My mom has a Christmas decoration that is a train where the cars spell "N-O-E-L." We would always find that train saying, "L-E-O-N," after Dad had visited.
My friends from my childhood most likely know that my dad was a diagnosed paranoid schizophrenic. He spent a lot of time in the VA hospital in Big Springs. He would function pretty well when he was taking his meds, but when he stopped, he'd have a breakdown and have to go back to Big Springs.
He called my brother once requesting that he send him a post card. With a horse on it. It was just like my dad to make goofy requests such as that.
The last conversation I had with him was out on my mom's front porch on Thanksgiving day. He talked about how he considered his cigarettes prayer sticks and as he smoked them, he prayed for his brothers and sisters (he had 14 of them). I don't remember much more from that conversation other than in the last 2 minutes it turned ugly and I had to walk away from him and go into the house. A week later my mom called to let me know he had died suddenly (and quite unexpectedly). I felt awful that the last conversation we were to have on this earth had ended so poorly, but was thankful for the first 43 minutes that had gone well.

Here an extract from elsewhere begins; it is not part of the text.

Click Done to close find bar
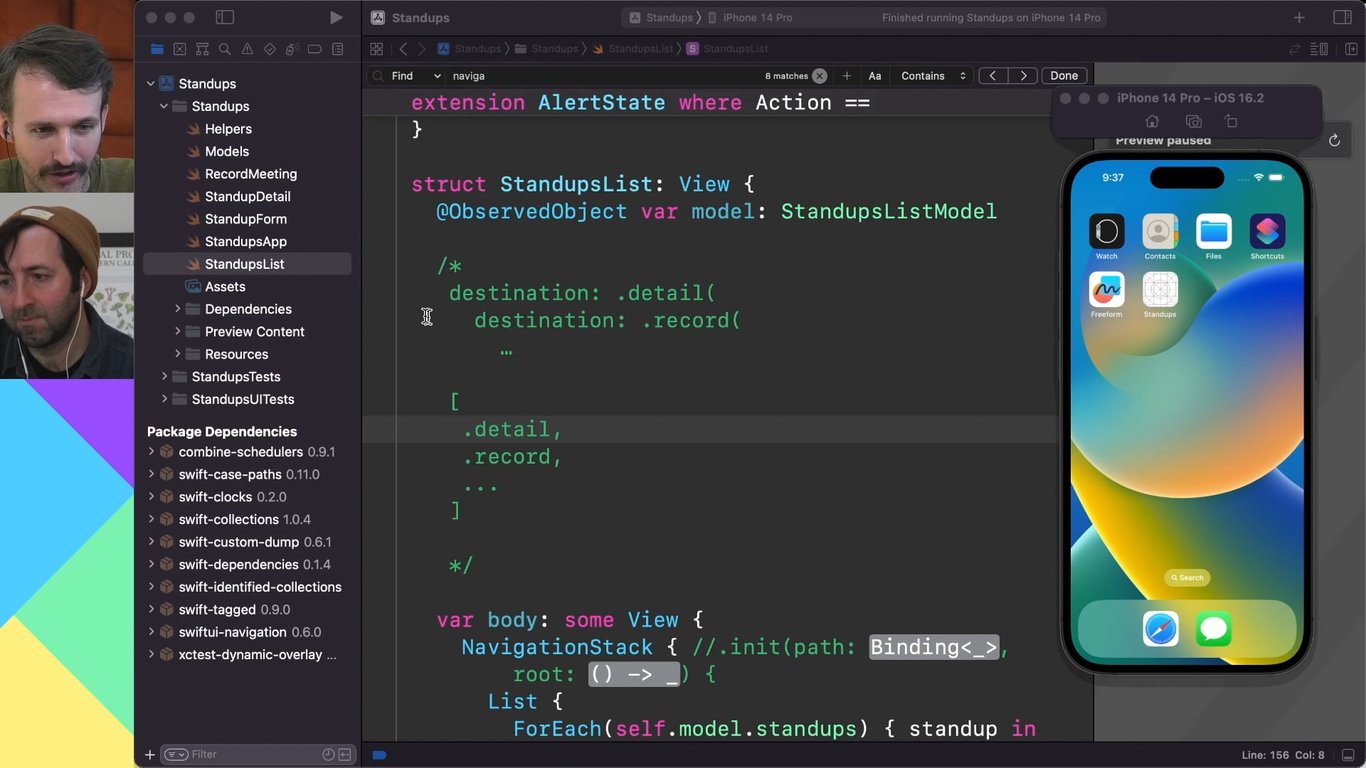Screen dimensions: 1366x768 click(x=1064, y=76)
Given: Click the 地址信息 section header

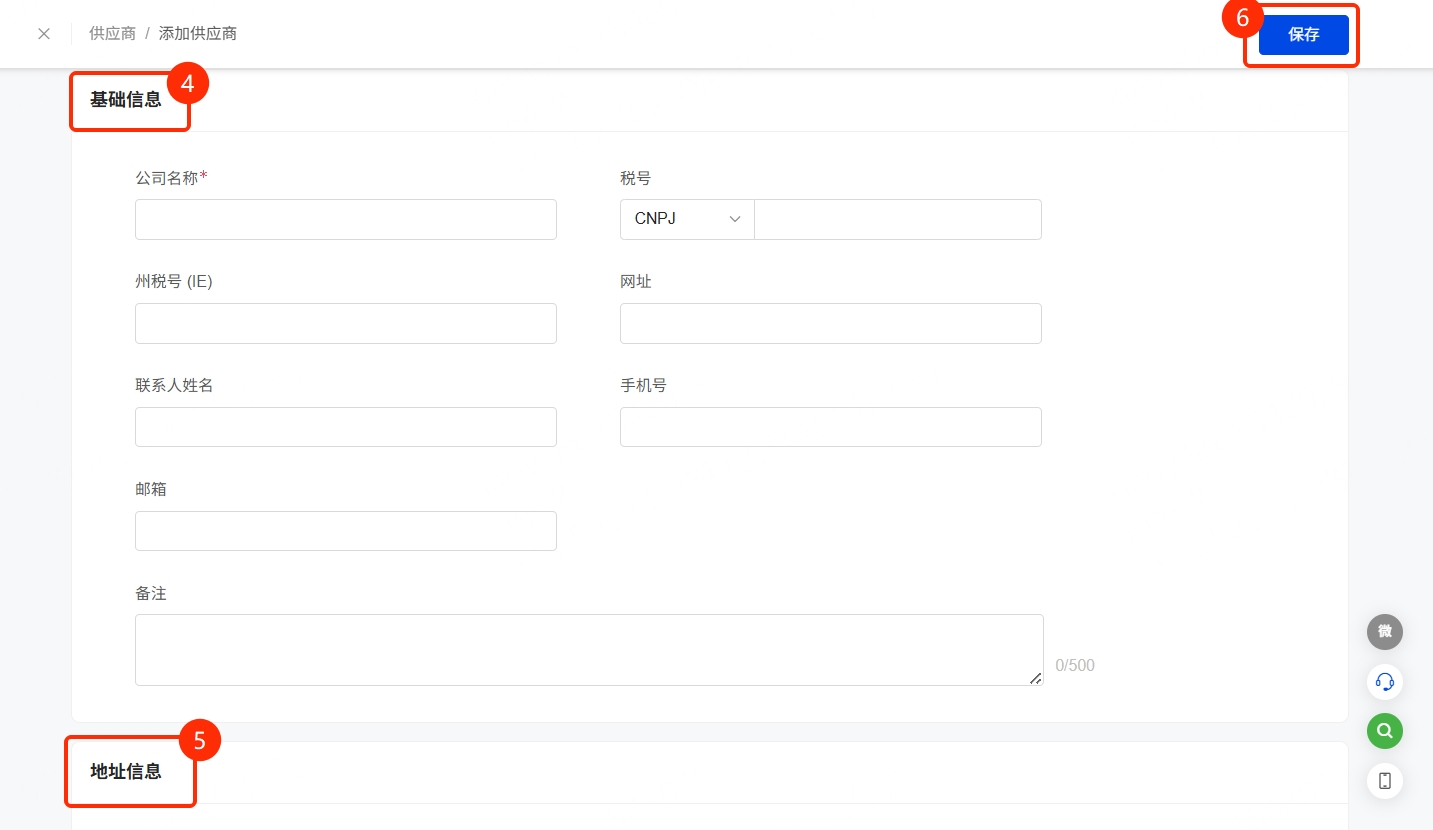Looking at the screenshot, I should pyautogui.click(x=126, y=772).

My dad was a very giving person, to a fault at times. His "friends" knew it and often took advantage of it. He was always wanting to help out anyone in need. He always tipped the Sonic car hops (and now I do it in memory of Dad). When he would take us to the Sonic on North 1st in Abilene, he would always park his car so that the big neon COKE/Coca Cola sign was visible from the parking spot.
There's a street just on the south side that has a significant dip in it - he was always willing to give us kids a thrill by driving as fast as he could down the road (within reason, of course). I wish I could remember the name of that street - I wonder if they've fixed it or if you still get air time if you go over it fast enough.
My absolute favorite memories of my dad are of him playing his guitar and us singing together. I have a recording of my dad and me singing when I was a very young child. It used to be on a cassette tape, but now it's on a CD (which is packed in a box somewhere at the moment). If I knew where it was, I'd share it, but I am not sure right now where it is.
I can't believe I almost forgot to mention that we shared a birthday. He was exactly 24 years older than I, right down to the day. He always said I was the best birthday present ever. We came up with a secret little handshake when I was little that we continued to do even after I was an adult. There were times as a teenager that I would roll my eyes in my mind, but as I got older I enjoyed our little 1-2-3-4 pinkie shake. Silly, yes, but it was special to us. He always signed his letters with "1,2,3,4."
When I moved to Santa Barbara, he would send me $21 a week so I'd have $3 a day to eat on. I never asked for it, but was always glad to get it as money was pretty tight then!
He was a faithful letter writer. Somewhere upstairs I have a box and an envelope with letters from him.
He was an MP in the Army. He was in Korea during the Vietnam war. He was a 100% disabled Veteran. I seem to recall him working for the post office at some point, but need to verify that information with my mother. He hung sheetrock in the Abilene Mall when it was being constructed. I know he probably had other odd jobs at different times, but most of the time he didn't work because he couldn't. He'd think he could, so he would get a job and his VA benefits would stop. Then the stress of the job would take its toll and he'd end up back in the hospital, and it would take some time for the VA benefits to kick back in again. I know he always felt guilty for taking money without working for it.
It's hard to believe he's been gone for six years already. Daddy, I miss you.